_What the exercise asks_: Among the entries that follow, the required portion opens with the line containing "notifications bell icon" and closes with the line containing "You are a computer-use agent. The height". Give that portion again exactly, and nothing else.

_Collected data entries_:
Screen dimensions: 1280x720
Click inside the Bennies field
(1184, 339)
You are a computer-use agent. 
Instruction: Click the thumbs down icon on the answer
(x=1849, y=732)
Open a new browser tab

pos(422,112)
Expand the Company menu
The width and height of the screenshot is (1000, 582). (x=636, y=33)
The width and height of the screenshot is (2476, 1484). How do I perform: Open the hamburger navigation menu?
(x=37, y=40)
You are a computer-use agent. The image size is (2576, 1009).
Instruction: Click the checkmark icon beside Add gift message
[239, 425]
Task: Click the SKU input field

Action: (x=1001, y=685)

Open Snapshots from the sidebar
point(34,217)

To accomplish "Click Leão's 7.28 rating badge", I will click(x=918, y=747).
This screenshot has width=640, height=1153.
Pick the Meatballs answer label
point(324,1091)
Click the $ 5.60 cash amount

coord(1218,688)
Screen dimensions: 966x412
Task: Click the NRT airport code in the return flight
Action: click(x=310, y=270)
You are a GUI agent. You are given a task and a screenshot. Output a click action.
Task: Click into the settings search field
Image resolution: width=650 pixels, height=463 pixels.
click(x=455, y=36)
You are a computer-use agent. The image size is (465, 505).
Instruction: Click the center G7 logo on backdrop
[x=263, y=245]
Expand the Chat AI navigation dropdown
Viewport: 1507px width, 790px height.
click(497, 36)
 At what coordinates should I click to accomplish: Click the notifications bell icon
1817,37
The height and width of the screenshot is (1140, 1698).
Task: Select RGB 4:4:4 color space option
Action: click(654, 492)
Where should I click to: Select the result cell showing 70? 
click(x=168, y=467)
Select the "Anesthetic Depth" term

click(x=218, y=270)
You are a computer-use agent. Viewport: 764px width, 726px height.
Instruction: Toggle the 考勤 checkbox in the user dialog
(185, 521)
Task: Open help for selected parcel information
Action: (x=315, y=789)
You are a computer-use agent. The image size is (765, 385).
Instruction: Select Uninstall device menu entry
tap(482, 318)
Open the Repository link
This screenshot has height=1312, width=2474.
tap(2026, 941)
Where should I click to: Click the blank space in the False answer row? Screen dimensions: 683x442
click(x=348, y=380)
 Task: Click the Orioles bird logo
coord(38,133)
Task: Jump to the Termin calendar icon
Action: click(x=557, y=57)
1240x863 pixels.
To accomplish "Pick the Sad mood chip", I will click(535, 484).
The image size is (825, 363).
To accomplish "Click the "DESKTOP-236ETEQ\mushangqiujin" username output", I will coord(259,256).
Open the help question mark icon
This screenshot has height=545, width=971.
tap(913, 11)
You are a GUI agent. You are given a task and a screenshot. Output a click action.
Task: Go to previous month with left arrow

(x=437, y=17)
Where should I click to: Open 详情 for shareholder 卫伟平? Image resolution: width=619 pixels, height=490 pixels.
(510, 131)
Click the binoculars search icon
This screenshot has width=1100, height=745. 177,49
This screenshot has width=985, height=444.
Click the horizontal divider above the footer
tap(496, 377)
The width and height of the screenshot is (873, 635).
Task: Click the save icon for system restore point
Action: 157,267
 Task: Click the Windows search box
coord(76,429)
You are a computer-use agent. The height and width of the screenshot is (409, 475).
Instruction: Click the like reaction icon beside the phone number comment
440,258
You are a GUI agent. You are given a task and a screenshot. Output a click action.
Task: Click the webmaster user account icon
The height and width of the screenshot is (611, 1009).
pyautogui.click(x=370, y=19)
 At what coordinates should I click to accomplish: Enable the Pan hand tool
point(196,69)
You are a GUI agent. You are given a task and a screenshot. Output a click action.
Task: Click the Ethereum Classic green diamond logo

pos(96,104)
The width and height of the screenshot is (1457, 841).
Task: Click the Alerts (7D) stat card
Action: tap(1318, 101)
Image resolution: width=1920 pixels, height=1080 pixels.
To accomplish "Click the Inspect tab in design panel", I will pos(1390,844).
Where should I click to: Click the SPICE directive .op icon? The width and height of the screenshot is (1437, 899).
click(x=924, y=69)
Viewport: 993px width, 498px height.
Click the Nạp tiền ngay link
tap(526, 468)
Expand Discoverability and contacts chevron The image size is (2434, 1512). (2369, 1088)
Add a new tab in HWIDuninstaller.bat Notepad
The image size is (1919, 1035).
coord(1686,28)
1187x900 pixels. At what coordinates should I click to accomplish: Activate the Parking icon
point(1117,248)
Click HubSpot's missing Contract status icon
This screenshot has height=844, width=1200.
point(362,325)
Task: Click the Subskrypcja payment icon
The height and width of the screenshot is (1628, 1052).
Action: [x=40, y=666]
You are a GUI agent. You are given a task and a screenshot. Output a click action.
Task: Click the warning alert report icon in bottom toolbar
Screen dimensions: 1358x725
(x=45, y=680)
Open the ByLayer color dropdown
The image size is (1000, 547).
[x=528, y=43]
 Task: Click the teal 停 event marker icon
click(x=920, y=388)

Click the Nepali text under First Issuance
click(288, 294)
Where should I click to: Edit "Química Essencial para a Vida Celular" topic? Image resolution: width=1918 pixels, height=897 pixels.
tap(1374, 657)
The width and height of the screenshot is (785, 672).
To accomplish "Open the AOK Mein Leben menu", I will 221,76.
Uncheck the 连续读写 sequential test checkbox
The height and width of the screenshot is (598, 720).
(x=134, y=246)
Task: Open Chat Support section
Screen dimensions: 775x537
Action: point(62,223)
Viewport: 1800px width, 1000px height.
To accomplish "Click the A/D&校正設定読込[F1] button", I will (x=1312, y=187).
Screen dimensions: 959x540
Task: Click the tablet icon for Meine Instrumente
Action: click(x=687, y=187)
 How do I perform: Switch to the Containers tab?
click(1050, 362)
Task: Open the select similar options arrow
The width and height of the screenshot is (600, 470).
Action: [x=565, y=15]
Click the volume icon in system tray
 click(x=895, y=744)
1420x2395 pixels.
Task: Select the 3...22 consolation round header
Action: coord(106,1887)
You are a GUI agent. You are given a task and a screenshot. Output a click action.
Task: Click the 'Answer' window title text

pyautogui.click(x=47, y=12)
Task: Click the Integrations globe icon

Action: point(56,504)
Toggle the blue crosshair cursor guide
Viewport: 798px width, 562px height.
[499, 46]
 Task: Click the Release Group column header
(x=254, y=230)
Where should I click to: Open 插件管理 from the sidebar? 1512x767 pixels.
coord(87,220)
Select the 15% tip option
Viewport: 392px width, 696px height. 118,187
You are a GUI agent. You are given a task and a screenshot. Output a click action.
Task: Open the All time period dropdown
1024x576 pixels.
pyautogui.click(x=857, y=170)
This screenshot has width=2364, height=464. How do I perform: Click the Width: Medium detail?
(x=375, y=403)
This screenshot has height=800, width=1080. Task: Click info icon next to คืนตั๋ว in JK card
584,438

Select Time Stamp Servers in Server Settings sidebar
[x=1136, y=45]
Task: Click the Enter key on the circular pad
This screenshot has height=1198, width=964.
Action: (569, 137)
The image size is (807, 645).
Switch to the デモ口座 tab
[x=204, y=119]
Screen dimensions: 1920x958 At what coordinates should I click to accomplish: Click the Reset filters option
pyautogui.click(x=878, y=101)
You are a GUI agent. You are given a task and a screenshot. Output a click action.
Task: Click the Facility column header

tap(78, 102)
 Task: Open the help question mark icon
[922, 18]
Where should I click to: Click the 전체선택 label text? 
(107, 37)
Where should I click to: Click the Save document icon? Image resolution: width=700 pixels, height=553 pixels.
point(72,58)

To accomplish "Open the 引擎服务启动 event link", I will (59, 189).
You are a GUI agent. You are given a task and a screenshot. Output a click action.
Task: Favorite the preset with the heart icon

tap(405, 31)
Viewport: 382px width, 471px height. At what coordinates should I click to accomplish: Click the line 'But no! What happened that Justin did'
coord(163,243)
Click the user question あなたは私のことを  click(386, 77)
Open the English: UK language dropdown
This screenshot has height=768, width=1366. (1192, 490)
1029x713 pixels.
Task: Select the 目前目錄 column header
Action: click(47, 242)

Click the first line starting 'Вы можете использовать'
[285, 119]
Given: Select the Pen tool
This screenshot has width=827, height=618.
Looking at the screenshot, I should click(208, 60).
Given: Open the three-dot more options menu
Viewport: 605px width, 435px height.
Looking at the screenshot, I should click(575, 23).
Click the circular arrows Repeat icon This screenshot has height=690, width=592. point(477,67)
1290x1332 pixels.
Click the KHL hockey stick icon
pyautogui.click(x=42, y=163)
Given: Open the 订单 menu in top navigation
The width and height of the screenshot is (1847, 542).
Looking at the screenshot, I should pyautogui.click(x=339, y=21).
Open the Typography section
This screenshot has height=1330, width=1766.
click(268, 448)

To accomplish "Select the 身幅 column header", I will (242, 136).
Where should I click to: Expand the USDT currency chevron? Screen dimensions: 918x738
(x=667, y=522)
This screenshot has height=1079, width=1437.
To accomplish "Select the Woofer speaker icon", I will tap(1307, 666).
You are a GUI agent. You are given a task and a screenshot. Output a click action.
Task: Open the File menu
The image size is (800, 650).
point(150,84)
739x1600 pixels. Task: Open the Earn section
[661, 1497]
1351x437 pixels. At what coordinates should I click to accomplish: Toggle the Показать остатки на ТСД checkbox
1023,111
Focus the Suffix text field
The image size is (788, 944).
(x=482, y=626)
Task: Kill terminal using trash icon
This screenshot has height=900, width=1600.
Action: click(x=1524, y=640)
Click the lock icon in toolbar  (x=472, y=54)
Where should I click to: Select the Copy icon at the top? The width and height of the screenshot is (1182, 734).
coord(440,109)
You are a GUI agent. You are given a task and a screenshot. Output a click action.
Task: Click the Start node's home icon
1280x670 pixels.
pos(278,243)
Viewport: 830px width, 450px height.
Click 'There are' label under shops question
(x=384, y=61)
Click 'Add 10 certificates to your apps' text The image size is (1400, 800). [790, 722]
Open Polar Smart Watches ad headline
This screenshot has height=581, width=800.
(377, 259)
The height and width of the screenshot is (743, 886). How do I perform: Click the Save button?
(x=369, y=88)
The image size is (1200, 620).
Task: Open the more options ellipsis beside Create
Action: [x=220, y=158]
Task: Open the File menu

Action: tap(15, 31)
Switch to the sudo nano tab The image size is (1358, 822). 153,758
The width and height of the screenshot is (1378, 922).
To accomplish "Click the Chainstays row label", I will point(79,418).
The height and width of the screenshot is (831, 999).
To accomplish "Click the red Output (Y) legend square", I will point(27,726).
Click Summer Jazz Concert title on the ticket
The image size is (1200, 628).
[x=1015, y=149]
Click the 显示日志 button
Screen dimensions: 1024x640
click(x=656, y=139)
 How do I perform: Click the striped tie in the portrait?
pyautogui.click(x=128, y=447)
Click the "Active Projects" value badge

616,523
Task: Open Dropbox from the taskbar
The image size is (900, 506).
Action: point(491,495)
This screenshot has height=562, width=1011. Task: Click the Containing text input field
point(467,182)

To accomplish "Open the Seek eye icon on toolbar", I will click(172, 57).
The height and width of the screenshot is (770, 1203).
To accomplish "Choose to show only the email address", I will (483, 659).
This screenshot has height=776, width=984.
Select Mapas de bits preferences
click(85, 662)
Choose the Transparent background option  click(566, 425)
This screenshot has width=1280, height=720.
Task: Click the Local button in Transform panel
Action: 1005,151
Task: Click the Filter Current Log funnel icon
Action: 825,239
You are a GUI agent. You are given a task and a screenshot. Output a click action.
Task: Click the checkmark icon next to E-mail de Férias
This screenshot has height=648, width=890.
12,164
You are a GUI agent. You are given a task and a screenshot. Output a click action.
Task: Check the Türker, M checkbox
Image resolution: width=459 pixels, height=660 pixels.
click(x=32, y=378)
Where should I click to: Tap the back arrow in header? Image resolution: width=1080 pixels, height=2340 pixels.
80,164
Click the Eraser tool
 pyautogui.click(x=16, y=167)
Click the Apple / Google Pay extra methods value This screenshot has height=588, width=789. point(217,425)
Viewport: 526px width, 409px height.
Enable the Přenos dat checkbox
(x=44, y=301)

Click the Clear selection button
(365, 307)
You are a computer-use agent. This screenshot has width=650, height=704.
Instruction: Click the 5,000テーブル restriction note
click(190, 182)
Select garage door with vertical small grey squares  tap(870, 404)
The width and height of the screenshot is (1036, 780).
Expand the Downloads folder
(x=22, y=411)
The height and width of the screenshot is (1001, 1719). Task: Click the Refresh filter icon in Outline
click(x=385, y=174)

_Response area_:
 At what coordinates should I click to accomplish: Click the notifications bell icon
1817,37
The height and width of the screenshot is (1140, 1698).
Task: Select RGB 4:4:4 color space option
Action: click(654, 492)
Where should I click to: Select the result cell showing 70? 
click(x=168, y=467)
Select the "Anesthetic Depth" term

click(x=218, y=270)
You are a computer-use agent. Viewport: 764px width, 726px height.
Instruction: Toggle the 考勤 checkbox in the user dialog
(185, 521)
Task: Open help for selected parcel information
Action: (x=315, y=789)
You are a computer-use agent. The image size is (765, 385).
Instruction: Select Uninstall device menu entry
tap(482, 318)
Open the Repository link
This screenshot has height=1312, width=2474.
tap(2026, 941)
Where should I click to: Click the blank space in the False answer row? Screen dimensions: 683x442
click(x=348, y=380)
 Task: Click the Orioles bird logo
coord(38,133)
Task: Jump to the Termin calendar icon
Action: click(x=557, y=57)
1240x863 pixels.
To accomplish "Pick the Sad mood chip", I will click(535, 484).
The image size is (825, 363).
To accomplish "Click the "DESKTOP-236ETEQ\mushangqiujin" username output", I will coord(259,256).
Open the help question mark icon
This screenshot has height=545, width=971.
tap(913, 11)
You are a GUI agent. You are given a task and a screenshot. Output a click action.
Task: Go to previous month with left arrow

(x=437, y=17)
Where should I click to: Open 详情 for shareholder 卫伟平? Image resolution: width=619 pixels, height=490 pixels.
(510, 131)
Click the binoculars search icon
This screenshot has width=1100, height=745. 177,49
This screenshot has width=985, height=444.
Click the horizontal divider above the footer
tap(496, 377)
The width and height of the screenshot is (873, 635).
Task: Click the save icon for system restore point
Action: 157,267
 Task: Click the Windows search box
coord(76,429)
You are a computer-use agent. The height and width of the screenshot is (409, 475).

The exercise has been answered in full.